Reading text
>> Begin

Flavour restrictions have been proposed to curb youth usage as well as prevent harm and addiction, despite youth rates already being in decline. The Canadian Tobacco and Vaping Survey, 2020, found that youth vaping has declined since 2019. Currently, youth daily vaping is 4.7% and Health Canada expects the recently implemented nicotine ceiling will further reduce use and experimentation.

“Youth daily vaping and addiction rates are actually quite low and expected by tobacco control experts to continue to decline. Generally, youth vaping rates are discussed using data on the amount of youth that have tried vaping over the past 30 days. This is a poor metric to base regulation on because it represents experimentation and not habitual use. Young people that try vaping once at a party are included in this figure. These surveys are also misleading because they include age of majority respondents. If these respondents were excluded from the survey, daily vaping among minors is around 2%,” said Darryl Tempest, Executive Director of the CVA.

>> End

Data
>> Begin

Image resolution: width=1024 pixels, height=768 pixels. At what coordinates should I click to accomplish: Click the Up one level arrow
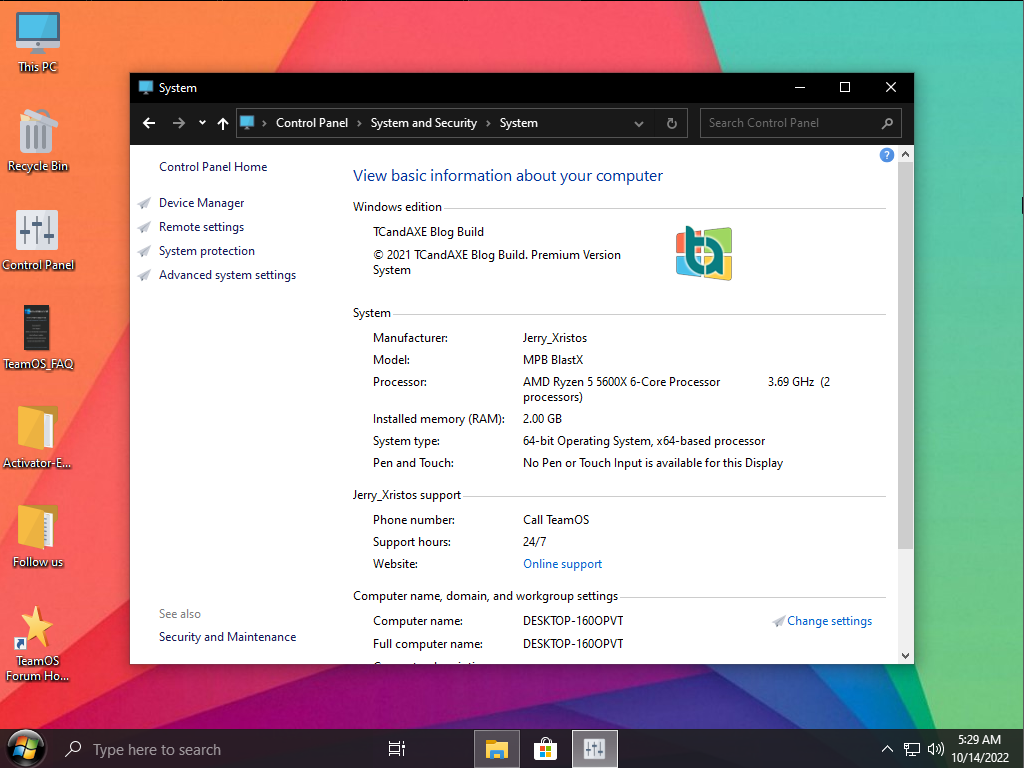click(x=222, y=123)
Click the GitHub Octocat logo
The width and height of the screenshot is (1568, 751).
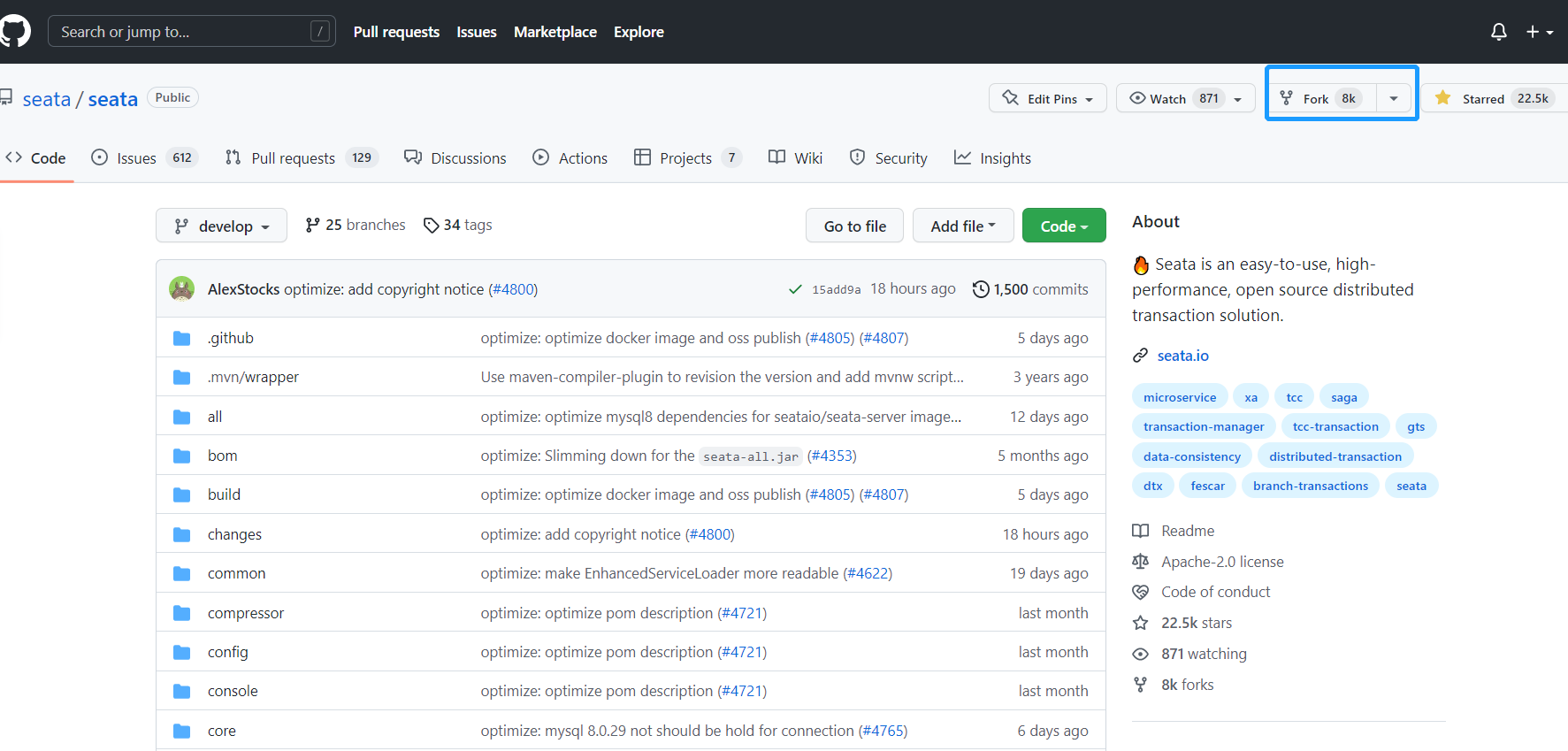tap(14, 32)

>> End

Tasks to carry out
1 – According to the passage on youth vaping, what is the current rate of youth daily vaping?
2 – Put this sentence from the passage on youth vaping into Spanish: "This is a poor metric to base regulation on because it represents experimentation and not habitual use."
3 – Write the next paragraph of the passage on youth vaping, picking up after its final sentence.

Replies
1 – 4.7%

2 – Es una métrica deficiente en la que basar la regulación, porque representa la experimentación y no el uso habitual.

3 –
If other adult products were regulated consistently with the concern over past 30-day vape use, both cannabis and alcohol would require severe restrictions, as both daily and past 30-day use prevalence are greater than nicotine vaping. Alcohol is considerably more harmful than nicotine vaping and despite its use being significantly more prevalent than vaping among youth, flavour restrictions have not been considered. This is likely because like vaping, youth are not drinking for flavours.

Canada has set a goal to reduce tobacco use prevalence to 5% or less by 2035. Restricting flavours will push thousands of vapers back to smoking and jeopardize current smoking reduction targets. The CVA calls on Health Canada to forgo the flavour ban and instead focus on proven methods such as increased enforcement and education programs.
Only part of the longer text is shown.